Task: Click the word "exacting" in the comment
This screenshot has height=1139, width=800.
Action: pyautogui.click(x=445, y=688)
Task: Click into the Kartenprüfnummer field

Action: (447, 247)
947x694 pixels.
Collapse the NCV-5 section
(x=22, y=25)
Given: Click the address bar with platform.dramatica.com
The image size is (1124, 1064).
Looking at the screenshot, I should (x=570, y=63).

━━━━━━━━━━━━━━━━━━━━

WORK REQUEST
Please return the entire listing, unchanged.

SOLUTION TO THIS EXERCISE
Task: Click the word "exacting" in the comment
This screenshot has height=1139, width=800.
Action: pyautogui.click(x=445, y=688)
Task: Click into the Kartenprüfnummer field

Action: (447, 247)
947x694 pixels.
Collapse the NCV-5 section
(x=22, y=25)
Given: Click the address bar with platform.dramatica.com
The image size is (1124, 1064).
Looking at the screenshot, I should (x=570, y=63).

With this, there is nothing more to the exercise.